• **Explore the material**
a) List every strength that the catatonia annotations name for the EEG study.
b) Write the next part of the catatonia annotations, starting after their final sentence.

• **Text passage**
--------------------------------------------------
Catatonia

Journal Article Annotations
2025, 2nd Quarter

Catatonia

Annotations by Samuel Kohrman, MD
July, 2025

  1. Electrographic Features of Catatonia With or Without Comorbid Delirium.
  2. Catatonia related to tacrolimus: a real world pharmacovigilance study of FDA adverse event reporting system (FAERS) database.

PUBLICATION #1 — Catatonia

Electrographic Features of Catatonia With or Without Comorbid Delirium.
James Luccarelli, Joshua R Smith, Niels Turley, Jonathan P Rogers, Haoqi Sun, Samuel I Kohrman, Gregory Fricchione, M Brandon Westover.

Annotation

The finding:
This multisite cohort study of general hospital inpatients with an EEG recording and a catatonia clinical examination (BFCRS) within 24 hours included 178 patients between two academic medical centers in the US. Catatonia was defined as
4 items on the Bush Francis Catatonia Screening Instrument (the first 14 items on the BFCRS); 144 out of 178 patients with (81%) met criteria. Delirium was determined by the CHART-DEL tool (a validated tool for retrospective chart review for delirium with a sensitivity of 0.74 and specificity of 0.83). 72 of 178 patients (40%) met CHART-DEL criteria, 10 of whom did not meet criteria for catatonia. 43% of patients with catatonia had an EEG abnormality. EEG abnormalities were more common among catatonic patients with delirium than among those without (69% vs. 28%). 61% (N=36 of 59) of patients with catatonia and a primary general medical diagnosis had an abnormal EEG finding, compared with 35% (N=30 of 85) of patients with catatonia and a primary psychiatric diagnosis. A diagnosis of delirium was associated with significantly higher odds of an abnormal EEG finding but a catatonia diagnosis was not associated with significantly higher odds of an abnormal EEG. There was only a weak correlation between individual BFCRS signs and specific EEG abnormalities.

Strength and weaknesses:
This is the largest study of visually described EEG findings in catatonia published to date.  Strengths include a large sample size, a multicenter design, use of standardized nomenclature for reporting EEG features, and assessment for both delirium and catatonia at time of EEG recording. Weaknesses include retrospective observational study design, and classifications for both catatonia and delirium that have not been rigorously studied in this specific patient population of comorbid neuropsychiatric dysfunctions of both delirium and catatonia in a general hospital setting.

Relevance:
Overall, these results suggest that the two disorders (catatonia and delirium) frequently co-occur and that patients with both disorders may differ clinically from those with either disorder alone. This appears consistent with what is encountered in clinical practice in the general hospital setting. Certainly, further research is warranted to better characterize the extent of this overlap between catatonia and delirium. Further research is indicated to determine whether optimal treatment for catatonia should differ depending on the presence of comorbid delirium, and if so, how treatment should differ.
--------------------------------------------------
• **Listed records**
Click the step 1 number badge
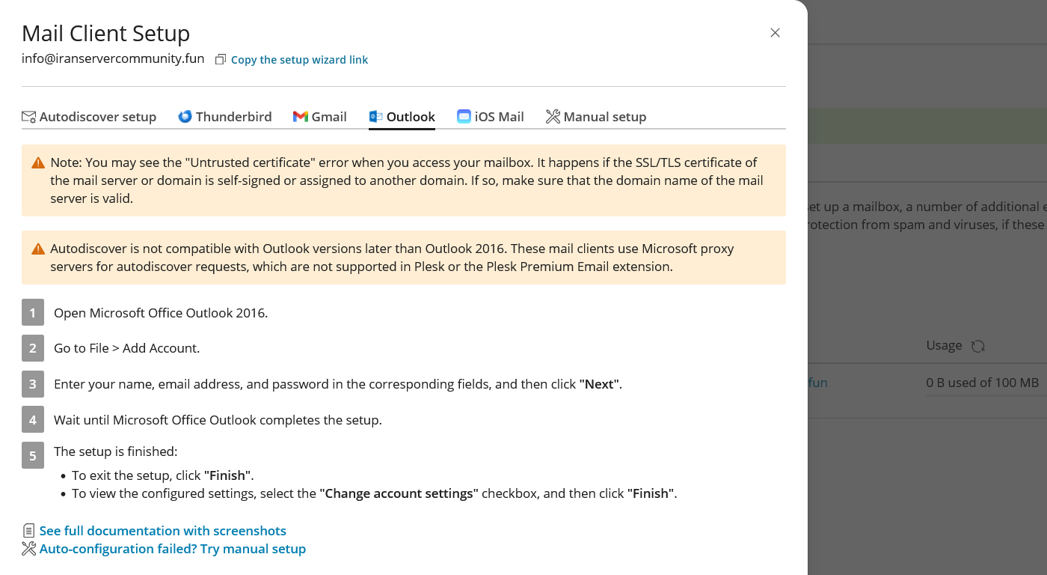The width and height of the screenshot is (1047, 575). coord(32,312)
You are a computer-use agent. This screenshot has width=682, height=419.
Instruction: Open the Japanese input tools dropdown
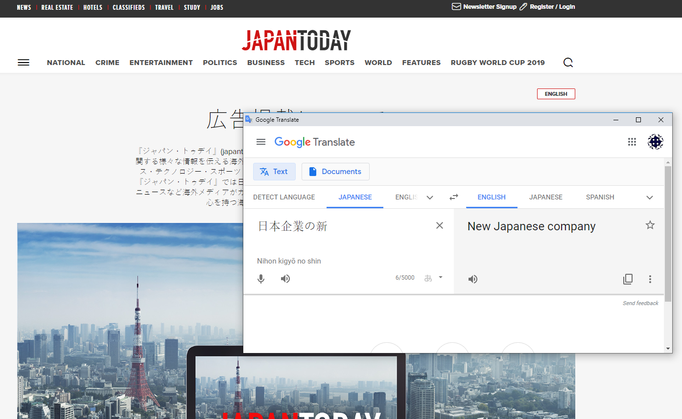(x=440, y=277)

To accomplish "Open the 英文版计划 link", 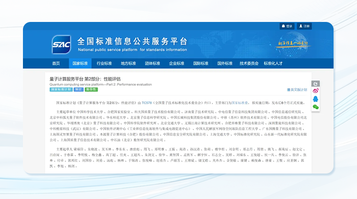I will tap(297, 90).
--------------------------------------------------
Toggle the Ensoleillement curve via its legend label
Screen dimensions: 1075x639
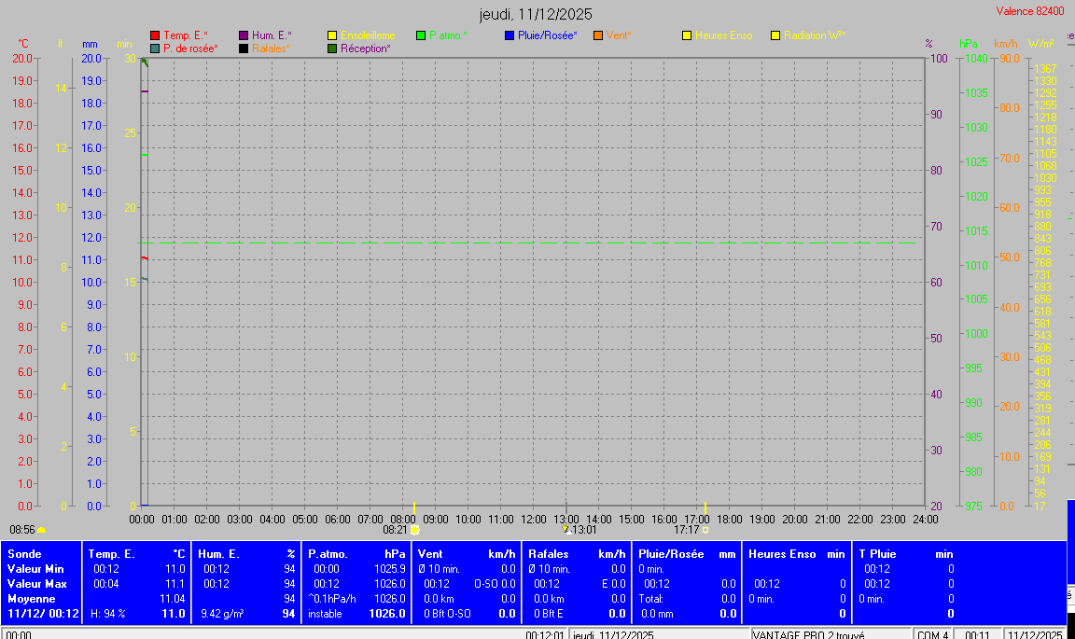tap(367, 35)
--------------------------------------------------
• **Answers below**
a)
- large sample size
- multicenter design
- use of standardized nomenclature for reporting EEG features
- assessment for both delirium and catatonia at time of EEG recording

b)
PUBLICATION #2 — Catatonia

Catatonia related to tacrolimus: a real world pharmacovigilance study of FDA adverse event reporting system (FAERS) database.
Jing Yang, Hui Yang, Zhuoling An.

Annotation

The finding:
In this retrospective pharmacovigilance study of the Food and Drug Administration (FDA) Adverse Event Reporting System (FAERS) database, comprised of voluntarily submitted Adverse Event Reports to the FDA from 2004-2023, Adverse Events (AEs) were coded based on preferred term codes from the Medical Dictionary for Regulatory Activities. Tacrolimus (Envarsus XR, Prograf and Protopic) was the target drug and investigated AEs included catatonia, malignant catatonia and withdrawal catatonia.  Out of 76,175 reported AEs, 66 reports of tacrolimus-related catatonia were identified; 51 cases were reported from the United States. 88.3% of the cases resulted in hospitalization.  The risk signal for tacrolimus-related catatonia was significantly higher compared to all other drugs in the FAERS database, and separated significantly from fellow calcineurin inhibitor cyclosporine, which did not have a significant risk signal. The risk signal for tacrolimus associated catatonia was found only in the subgroups aged over 40 years.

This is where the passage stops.